No existe democracia, ni existirá ninguna que pueda llevar ese nombre, que no provenga de la más absoluta de las barbaries o de la atrocidad más desconcertante; eso no la hace peor, al contrario, toda asunción del pasado es un indicio de garantía, una oportunidad de redención. La grandeza de una democracia o de una persona, a la única a la que puede aspirar más allá de garantizar la paz entre los hombres o con uno mismo, se mide por el tamaño de la vergüenza que ha sido capaz de asumir y condenar. La mayor grandeza que puede pretender la democracia, que es la metáfora de un individuo colectivo, es la asunción de los errores del pasado y su continua enmienda, una enmienda que es el presente, el presente de cualquier Estado, como diría Ortega y Gasset, es siempre algo por hacer, un lapso siempre perfectible, una oportunidad. Es evidente que las cosas que sucedieron, sucedieron por una causa y toda causa eficiente termina por desenmascarar y señalar a los culpables de la comisión de injusticias. Si hubo víctimas y hubo verdugos, es gracias a que existe una democracia que es capaz de denotarlos y de definirlos como tercera instancia, de otro modo su naturaleza se mantendría imperturbable y oculta en la invisibilidad de lo que no se quiere dar a conocer, la justicia solo puede impartirla una instancia temporal externa, la identidad de un nuevo tiempo que asume al anterior y lo integra. La democracia no es solo un juez del pasado, es el reo que asume la condena y también la víctima que ve restituida su dignidad. La dignidad de las víctimas jamás se contrapone a la abyección del verdugo mediante el acto de justicia que supone la asunción y condena de una injusticia, pues aunque víctimas y verdugos coexistan en la eternidad del acto injusto, violento o represivo, el hecho de asumirlas y condenarlas, restituye la dignidad de ambas partes y las empodera a ambas, pues aunque no los reconcilie, los instaura en una realidad inapelable: la verdad. La verdad es el mejor punto de partida para cualquier cosa, porque la verdad, por mucho que se intente, no puede inventarse, sino constatarse. Hay quien confunde la memoria con la venganza y quien busca en la Historia, con mayúscula, una historia a su medida para justificar nuevas injusticias.

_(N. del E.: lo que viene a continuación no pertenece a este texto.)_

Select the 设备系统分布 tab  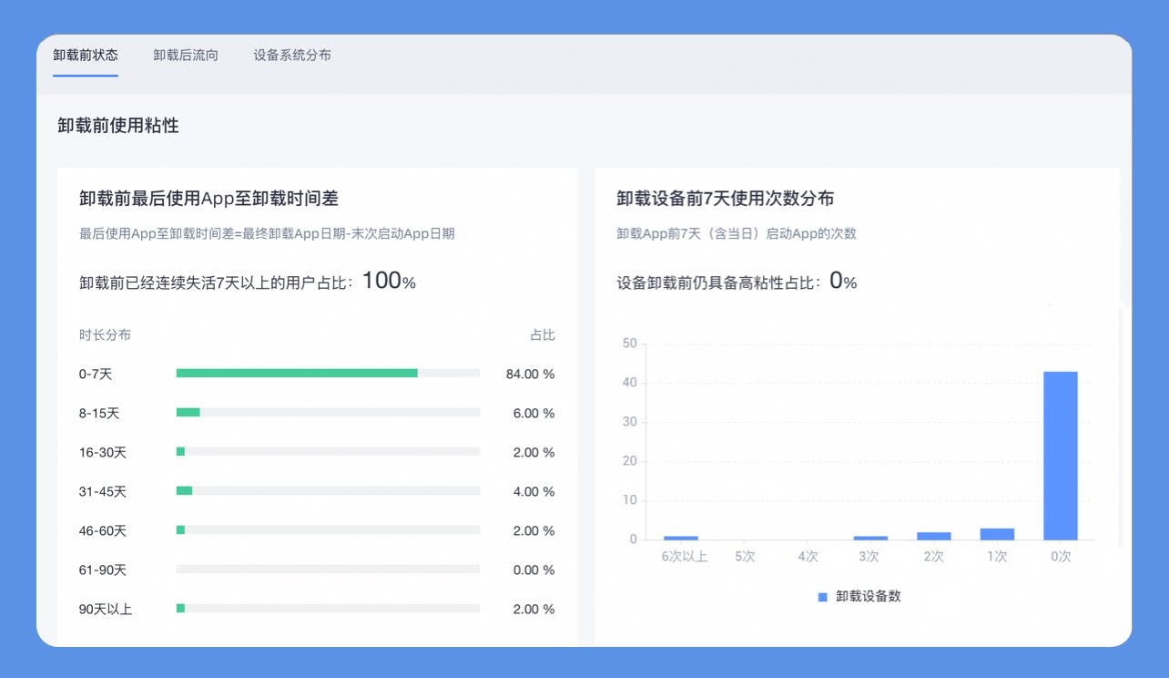pos(292,55)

Basta con hacer visible la injusticia, nombrarla y que sirva de señal de advertencia a las generaciones venideras. Explicar las causas eficientes de una injusticia, comprenderlas, asumirlas y condenarlas para hacerlas visibles no es justificarlas, es todo lo contrario, es demostrar que deberíamos ser capaces de aprender de los errores del pasado y de no dejar que vuelvan a suceder. La mayor indignidad e injusticia con las víctimas de cualquier represión o acto violento de cualquier índole no es el olvido, sino la indiferencia, la invisibilidad, la irrealidad a la que se somete lo que no existe. El que tenga oídos, que oiga.

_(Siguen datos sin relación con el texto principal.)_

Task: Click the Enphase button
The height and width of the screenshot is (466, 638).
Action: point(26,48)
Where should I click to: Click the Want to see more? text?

La causa eficiente se busca y, si no se encuentra, se inventa (por ejemplo, la batalla de Covadonga nunca tuvo lugar; menos la épica resistencia -hasta el rechazo- de ¡¡30 godos asturianos frente a 187.000 musulmanes!!). Hay quien ni siquiera busca esa causa: la inventan directamente, como así hacen los nacionalismos mas delirantes y horteras (la historia de Cataluña contada por el soberanismo es un ejemplo contrastable). El lenguaje y la práctica políticos, asesorados por la más abyecta sociología, han creado ese engendro que se llama «postverdad» cuando, en realidad, debería llamarse «pre-mentira»; o, lo que es lo miso, mentir con antelación a sabiendas (prevaricación) de que se está mintiendo porque a ambos los protegerá ese perverso escudo desde todo punto indigno de ser blandido. La verdad, hoy, sigue siendo una utopía. Sólo la literatura miente con dignidad para revelarnos nuestras ocultas certezas. La literatura es, esencialmente, la mentira más verdadera. Y seguirá siendo literatura. Pero la democracia…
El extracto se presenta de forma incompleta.